═════ Text excerpt ═════

Firefighters’ coats and pants, referred to as firefighters’ protective clothing in this research, are made of similar fabrics and often include three layers: an outer shell, a moisture barrier, and a thermal liner. Minimum requirements of firefighters’ protective clothing performance have been clearly established by various national and international standards for new clothing to ensure the reasonable safety of firefighters. However, there are no clear guidelines on the requirements for continuing performance of firefighters’ protective clothing. In general, the protection offered by firefighters’ protective clothing is expected to deteriorate over time, but it is still uncertain how destructive different exposures are and how long a piece of firefighters’ protective clothing can continue to protect a firefighter to an acceptable level.
Non-destructive techniques are preferable in order to investigate how the performance of protective clothing may change with time since this allows firefighters’ protective clothing to return to service after a test. These non-destructive methods, which could be used to monitor the level of deterioration in firefighters’ protective clothing performance and to make decisions on retirement of individual pieces of protective clothing, would be extremely useful for fire departments in Canada and other countries.
Thermal exposure is an important factor in ageing of firefighters’ protective clothing during firefighting operations. Outer shell and moisture barrier specimens made of common fabrics used in construction of firefighters’ protective clothing, and of different colours, were exposed to different levels of thermal exposure simulated using a cone calorimeter in single and multiple stages. Tensile strength of outer shell specimens, and tear strength, water vapour transmission rate, and water penetration pressure of moisture barrier specimens, which are critical aspects of performance of firefighters’ protective clothing, were measured. In order to explain the changes in performance after thermal exposure, the temperature profile of specimens during each thermal exposure was recorded. Furthermore, thermogravimetric analysis for each specimen material was carried out and images of the surface of specimens were obtained using scanning electron microscope. The test results demonstrated that tensile strength of outer shell specimens deteriorated faster than other aspects of performance.

═════ Supplied records ═════

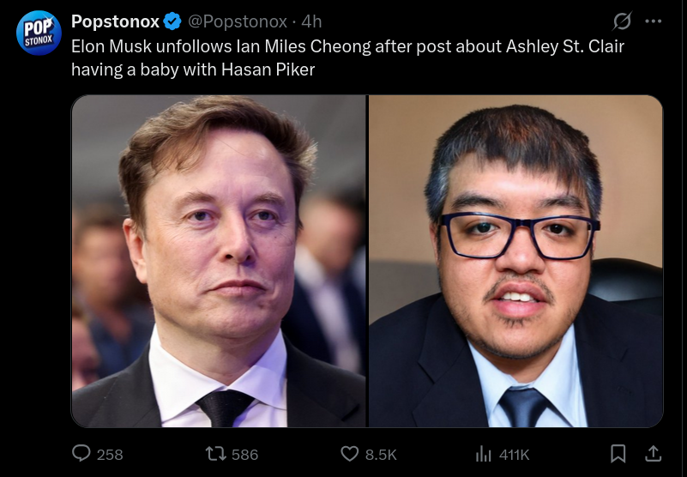Click the share upload arrow icon
This screenshot has width=687, height=477.
click(653, 453)
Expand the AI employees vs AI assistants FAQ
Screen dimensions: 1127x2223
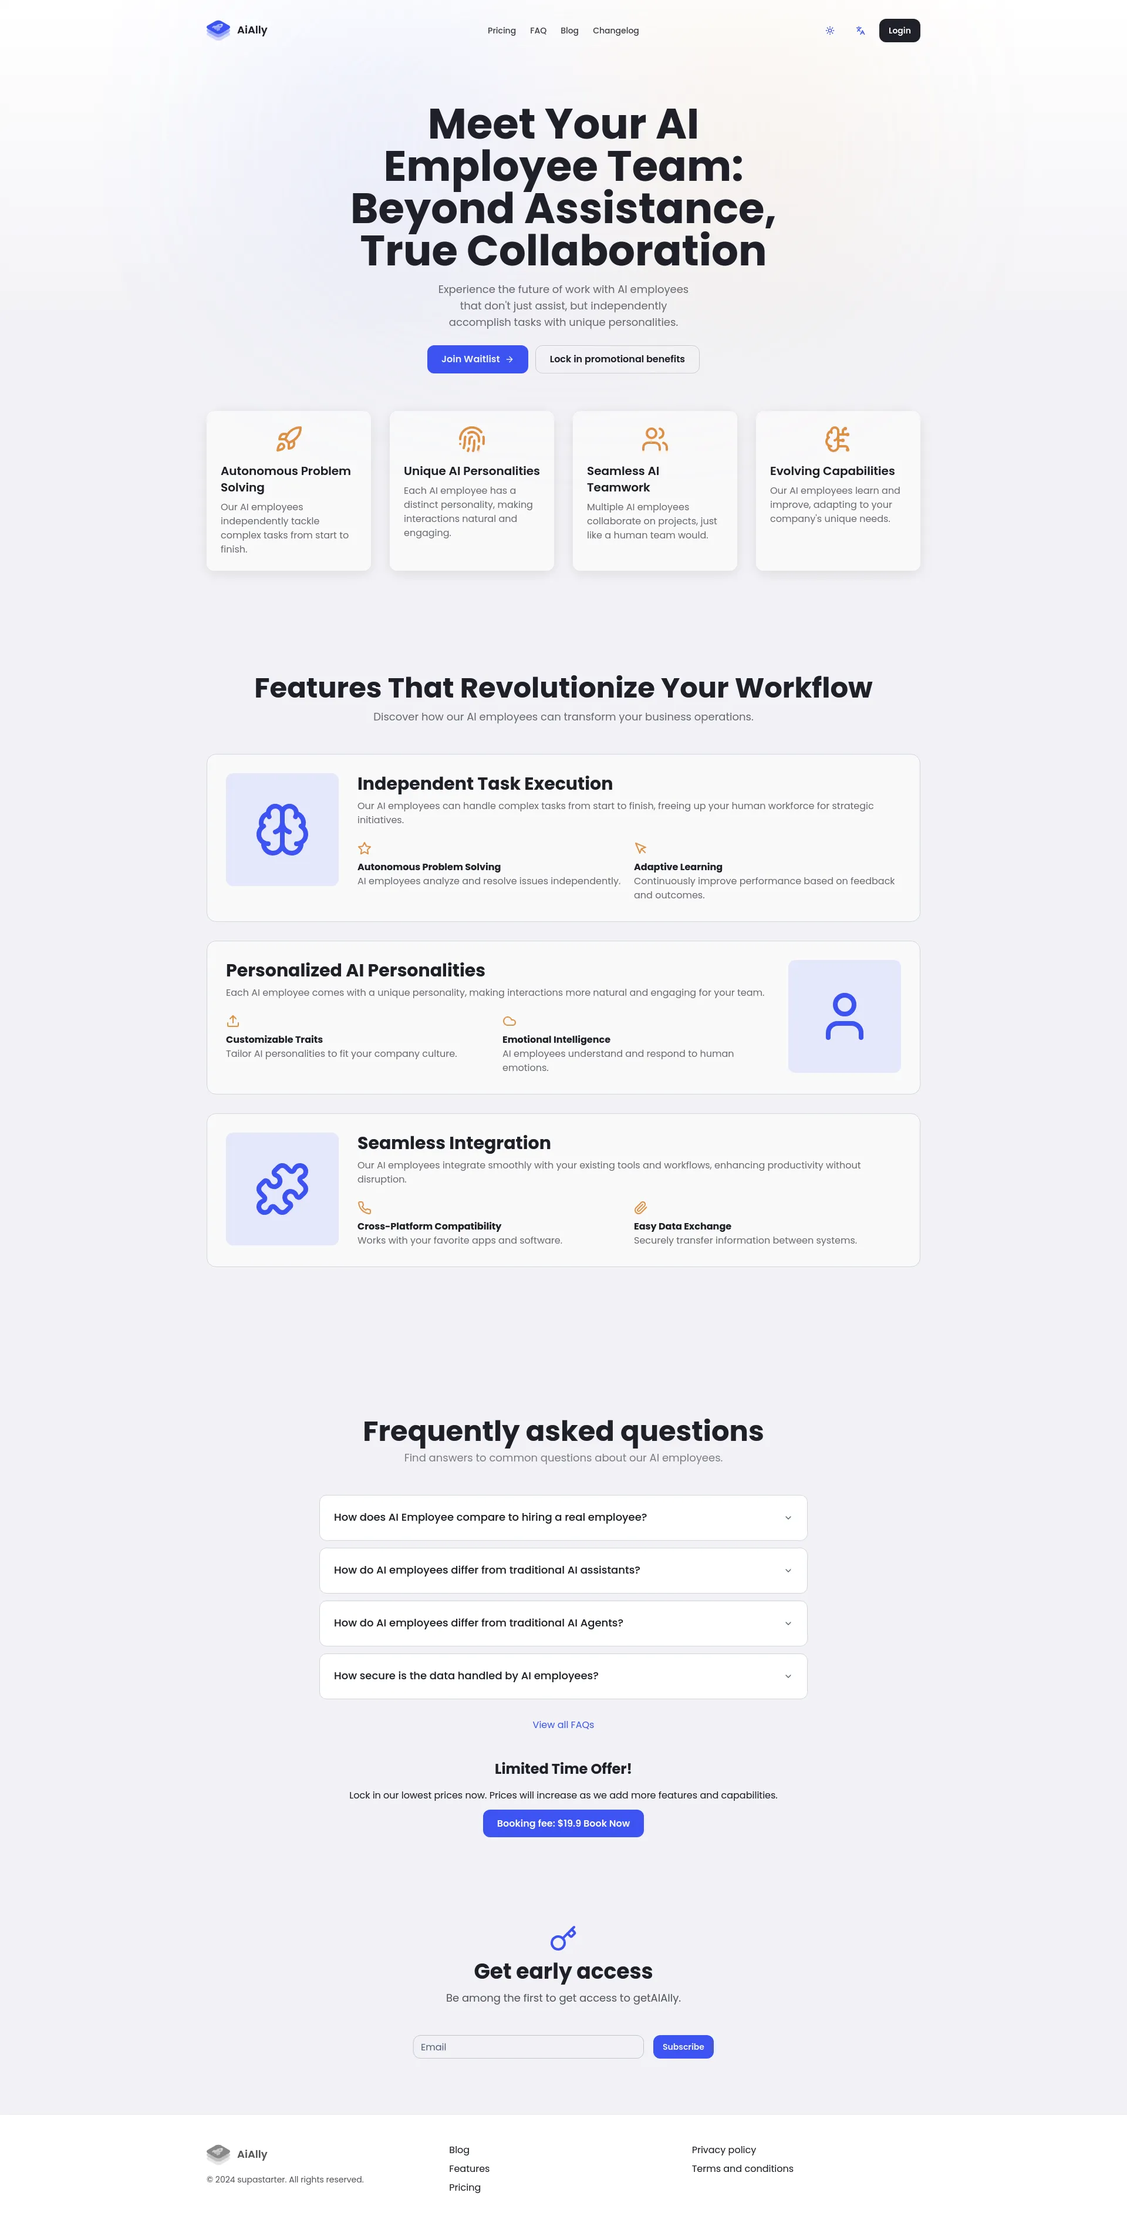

═════

### Exercises:
A - In the passage on firefighters' protective clothing, what device simulated the thermal exposure of the specimens?
B - Decide whether each statement agrees with the passage on firefighters' protective clothing: (i) The clothing often includes three layers. (ii) Clear guidelines exist for the continuing performance of the clothing. (iii) Water vapor transmission rate was measured on outer shell specimens.
C - Extend the passage on firefighters' protective clothing, picking up after its final sentence.

### Solved problems:
A - A cone calorimeter.

B -
(i) Yes: "often include three layers: an outer shell, a moisture barrier, and a thermal liner"
(ii) No: "there are no clear guidelines on the requirements for continuing performance of firefighters’ protective clothing"
(iii) No: "tear strength, water vapour transmission rate, and water penetration pressure of moisture barrier specimens"

C -
Two non-destructive techniques, colour measurement and near infrared spectroscopy, were implemented to correlate tensile strength of outer shell specimens with discoloration and reflectance spectrum. Two types of correlation between tensile strength and colour change were identified among the tested fabrics, depending on the initial fabric colour, which could be a basis to develop numerical models to predict tensile strength of outer shell specimens. Linear predictive equations were developed using a numerical code based on regression analysis, which correlated tensile strength with reflectance of outer shell specimens within the wavelength region of 1500-2500 nm. A three-variable model predicted tensile strength of thermally aged test specimens, the tensile strength of which were 600 N and higher, with a relative error of up to 10%. For test specimens with tensile strength of about 300 N, the relative error was 55%. The difference in error percentage was related to a gap in training data points for the model within the tensile strength range of 300 - 600 N.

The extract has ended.